The long-awaited voyage would kick off NASA’s moon-to-Mars Artemis program, the successor to the Apollo lunar project of the 1960s and ’70s, before U.S. human spaceflight efforts shifted to low-Earth orbit with space shuttles and the International Space Station.

The Artemis I rocket sits on the launch pad at the Kennedy Space Center in Cape Canaveral, Florida, on Sept. 1, 2022.  NASA will make a second attempt to launch its powerful new Moon rocket on Sept. 3, after scrubbing a test flight earlier in the week. The highly anticipated uncrewed mission will bring the US a step closer to returning astronauts to the Moon five decades after humans last walked on the lunar surface. (Image: CHANDAN KHANNA/AFP via Getty Images)

Some outstanding technical issues remain

But prospects for success on Saturday appeared clouded by weather reports predicting just a 40% chance of favorable conditions, while the U.S. space agency acknowledged some outstanding technical issues remain to be solved.

At a media briefing a day after Monday’s first countdown ended with the flight scrubbed, NASA officials said Monday’s experience was useful in trouble-shooting some problems and that additional difficulties could be worked through in the midst of a second launch try.

In that way, the launch exercise was serving essentially as a real-time dress rehearsal that hopefully would conclude with an actual, successful liftoff.

NASA’s initial Artemis I launch attempt on Monday ended after data showed that one of the rocket’s main-stage engines failed to reach the proper pre-launch temperature required for ignition, forcing a halt to the countdown and a postponement.

Speaking to reporters on Tuesday, mission managers said they believe a faulty sensor in the rocket’s engine section was the culprit for the engine cooling issue.

As a remedy for Saturday’s attempt, mission managers plan to begin that engine-cooling process roughly 30 minutes earlier in the launch countdown, NASA’s Artemis launch director Charlie Blackwell-Thompson said. But a full explanation for the faulty sensor requires more data analysis by engineers.
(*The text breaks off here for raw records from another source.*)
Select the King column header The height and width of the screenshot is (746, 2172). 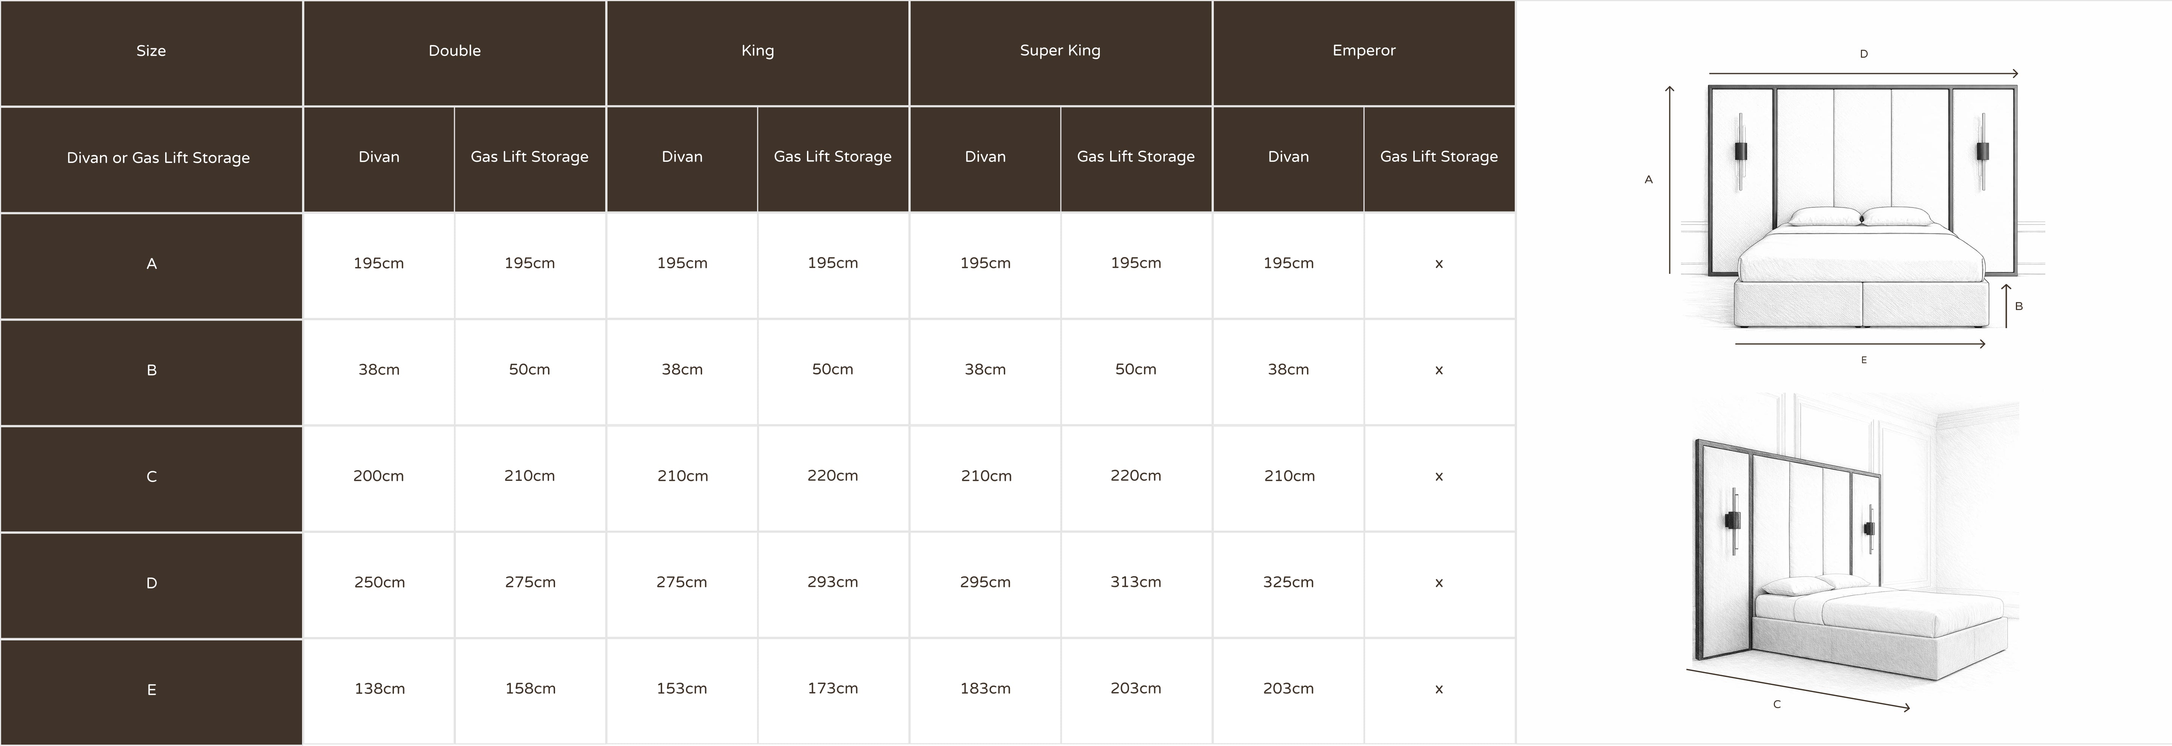click(757, 52)
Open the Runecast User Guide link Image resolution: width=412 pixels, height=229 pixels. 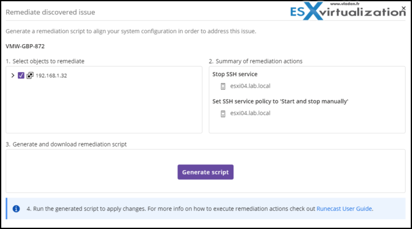tap(344, 208)
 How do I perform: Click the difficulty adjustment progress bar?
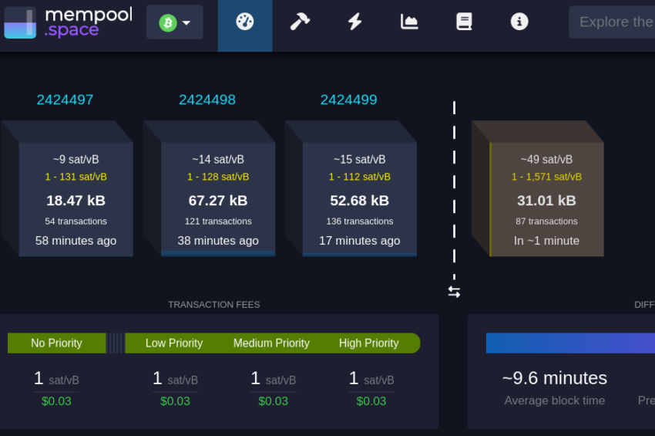tap(570, 343)
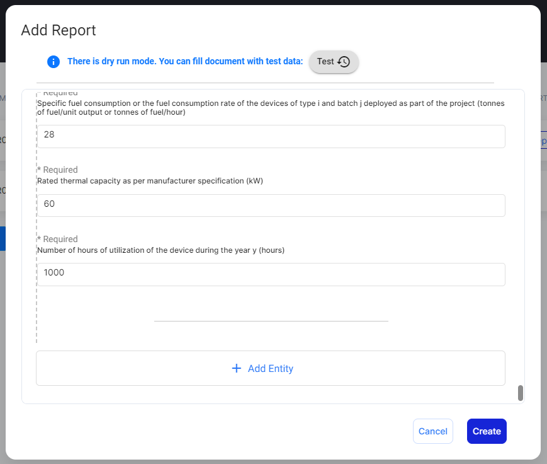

“The way the sensor is behaving doesn’t line up with the physics of the situation,” said John Honeycutt, NASA’s SLS program manager.

The sensor was last checked and calibrated months ago in the rocket factory, Honeycutt said. Replacing the sensor would require rolling the rocket back to its assembly building, a process that could delay the mission for months.

The first voyage of the SLS-Orion, a mission dubbed Artemis I, aims to put the 5.75-million-pound vehicle through its paces in a rigorous demonstration flight pushing its design limits, before NASA deems it reliable enough to carry astronauts.

Named for the goddess who was Apollo’s twin sister in ancient Greek mythology, Artemis seeks to return astronauts to the moon’s surface as early as 2025, though many experts believe that time frame will likely slip by a few years.

The last humans to walk on the moon were the two-man descent team of Apollo 17 in 1972, following in the footsteps of 10 other astronauts during five earlier missions beginning with Apollo 11 in 1969.

Artemis also is enlisting commercial and international help to eventually establish a long-term lunar base as a stepping stone to even more ambitious human voyages to Mars, a goal NASA officials say would probably take until at least the late 2030s to achieve.

But NASA has many steps to take along the way, starting with getting the SLS-Orion vehicle into space.